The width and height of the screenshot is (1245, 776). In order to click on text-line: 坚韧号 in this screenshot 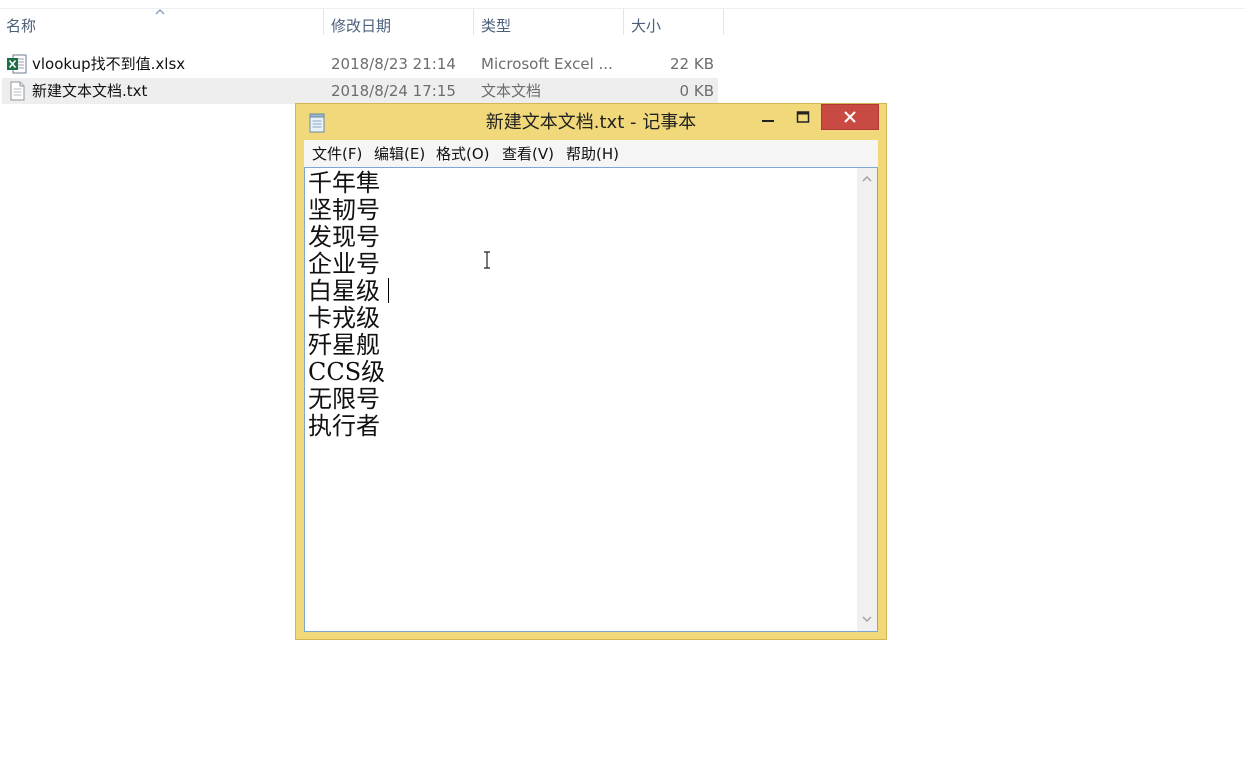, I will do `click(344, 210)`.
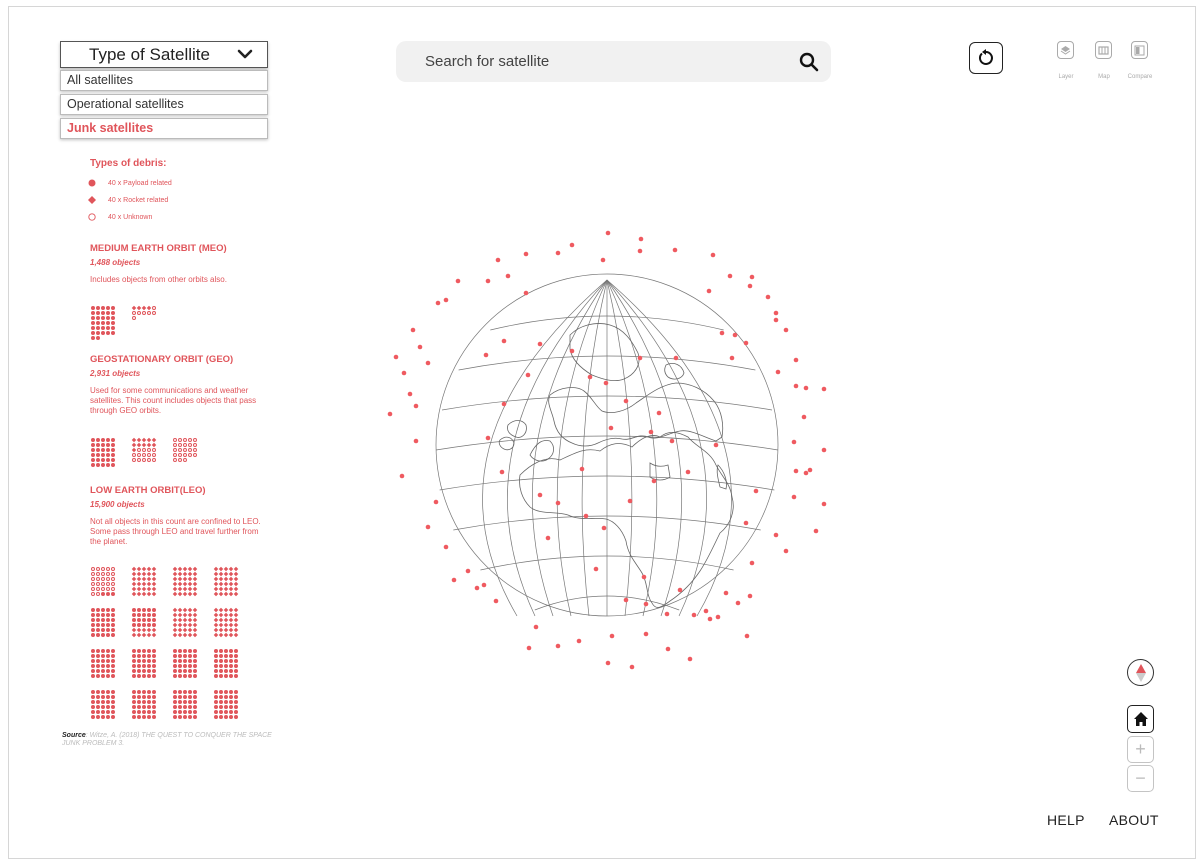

◆ ◆ ◆ ◆ ◆ ◆ ◆

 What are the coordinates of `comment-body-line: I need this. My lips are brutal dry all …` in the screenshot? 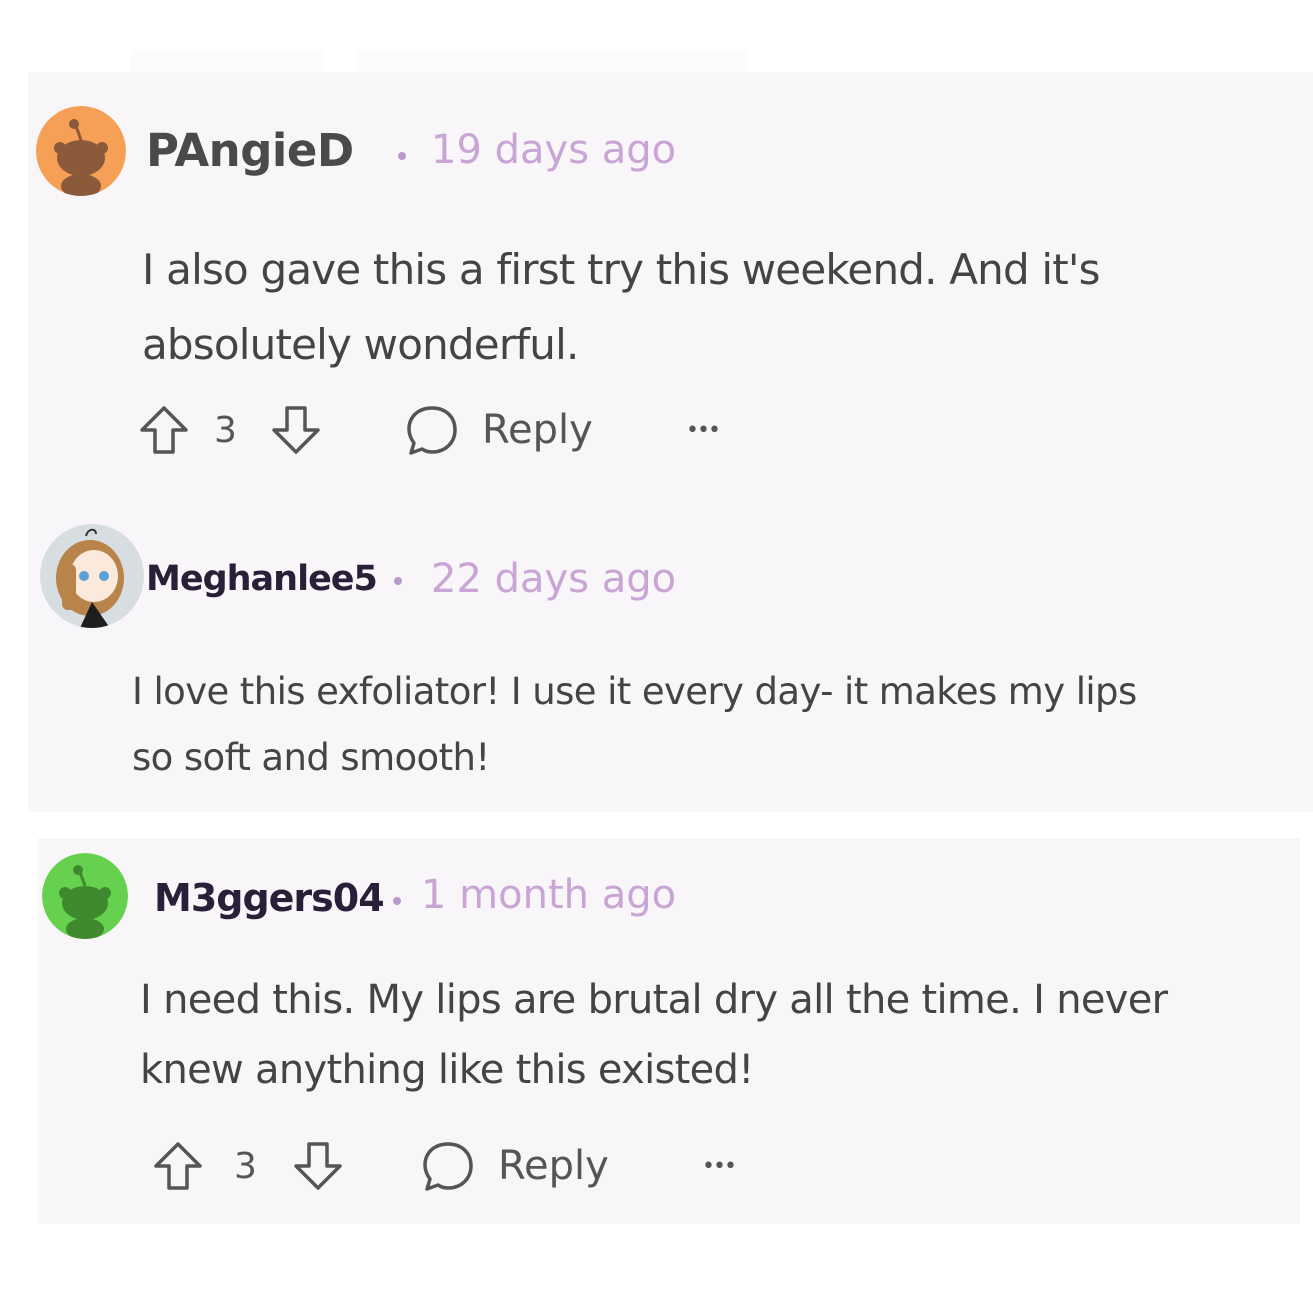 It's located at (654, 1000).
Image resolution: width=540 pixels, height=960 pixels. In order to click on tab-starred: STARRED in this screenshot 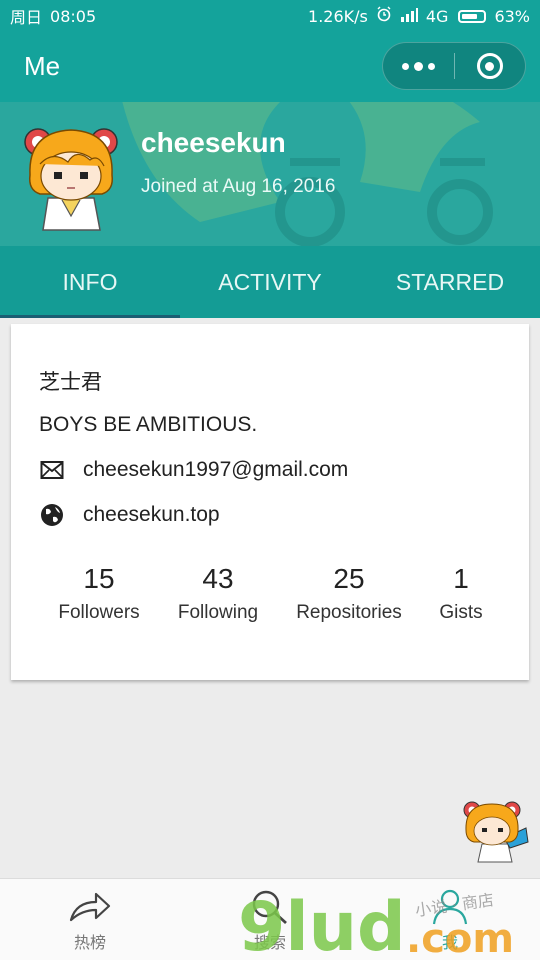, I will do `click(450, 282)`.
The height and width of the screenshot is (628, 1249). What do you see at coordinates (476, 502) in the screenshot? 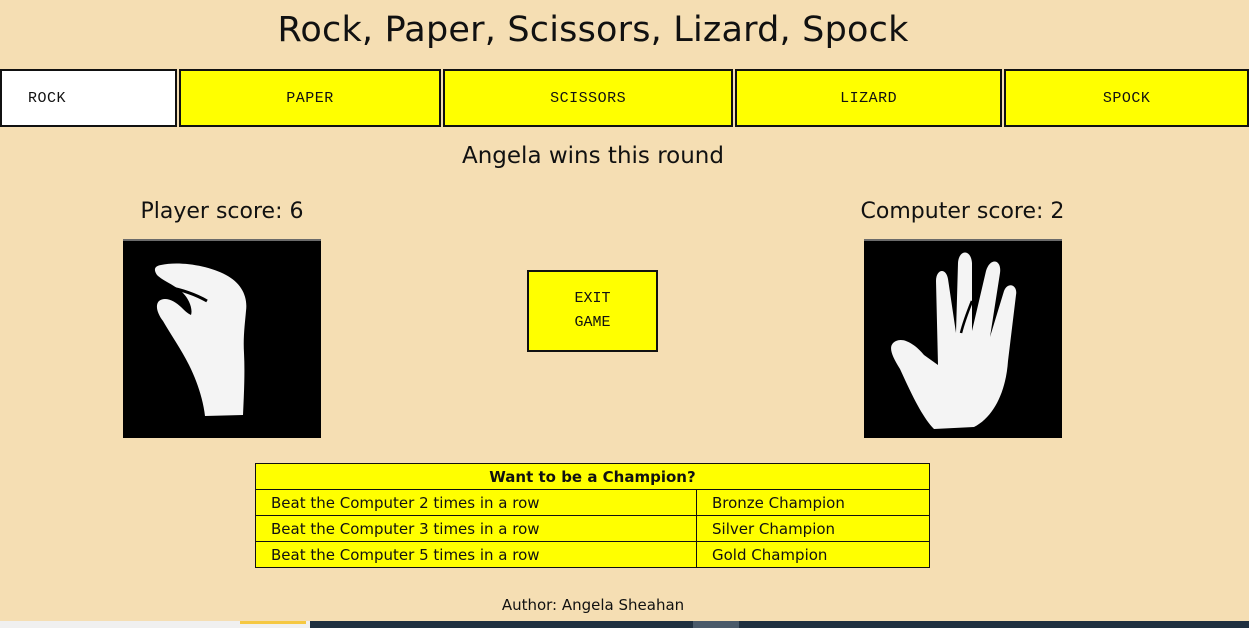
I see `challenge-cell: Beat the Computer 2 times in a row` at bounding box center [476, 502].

◆ ◆ ◆ ◆ ◆ ◆ ◆

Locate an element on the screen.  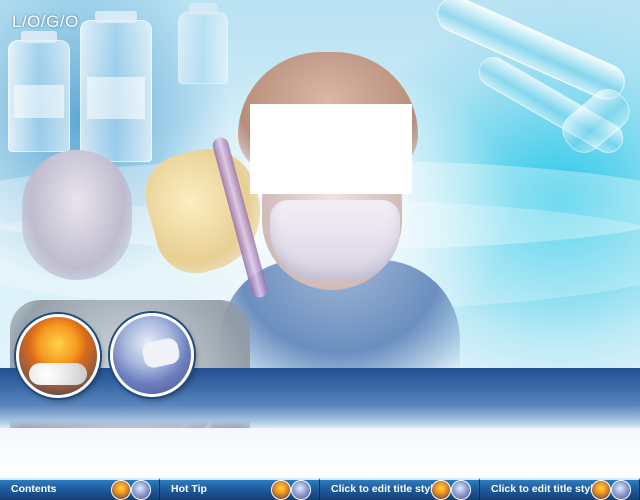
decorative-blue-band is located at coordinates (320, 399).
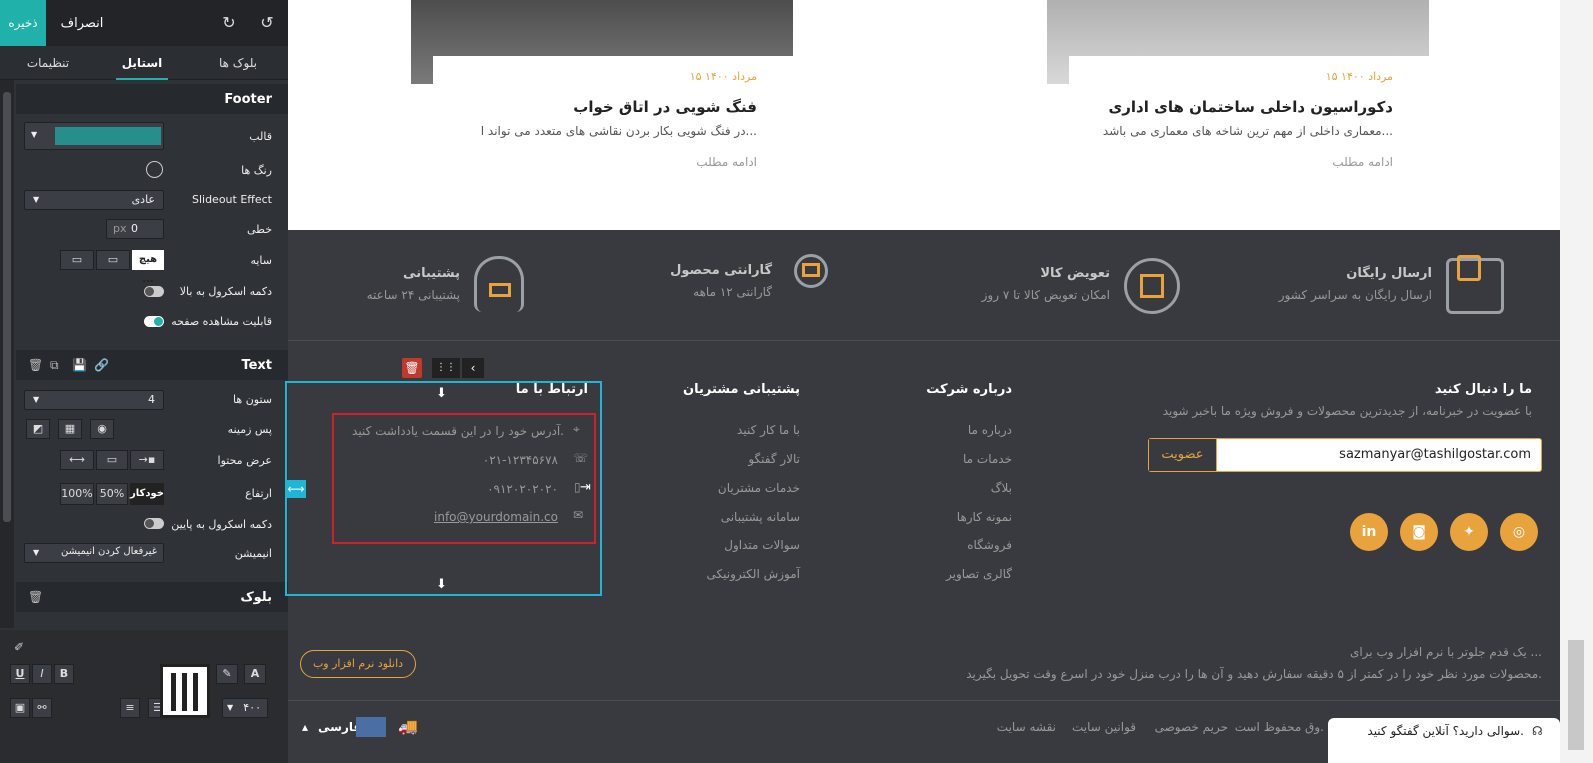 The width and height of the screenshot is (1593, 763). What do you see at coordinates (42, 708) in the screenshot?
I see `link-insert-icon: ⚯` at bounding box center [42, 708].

◆ ◆ ◆ ◆ ◆ ◆ ◆

• **EXERCISE PROMPT**:
Please rewrite the items as a numbered list, starting with the line that contains "The height and" and going on through the line that contains "center [476, 502].". Leave out the pictures and any blank lines.

• **FINISHED TASK**:
1. The height and width of the screenshot is (628, 1249). What do you see at coordinates (476, 502) in the screenshot? 
2. I see `challenge-cell: Beat the Computer 2 times in a row` at bounding box center [476, 502].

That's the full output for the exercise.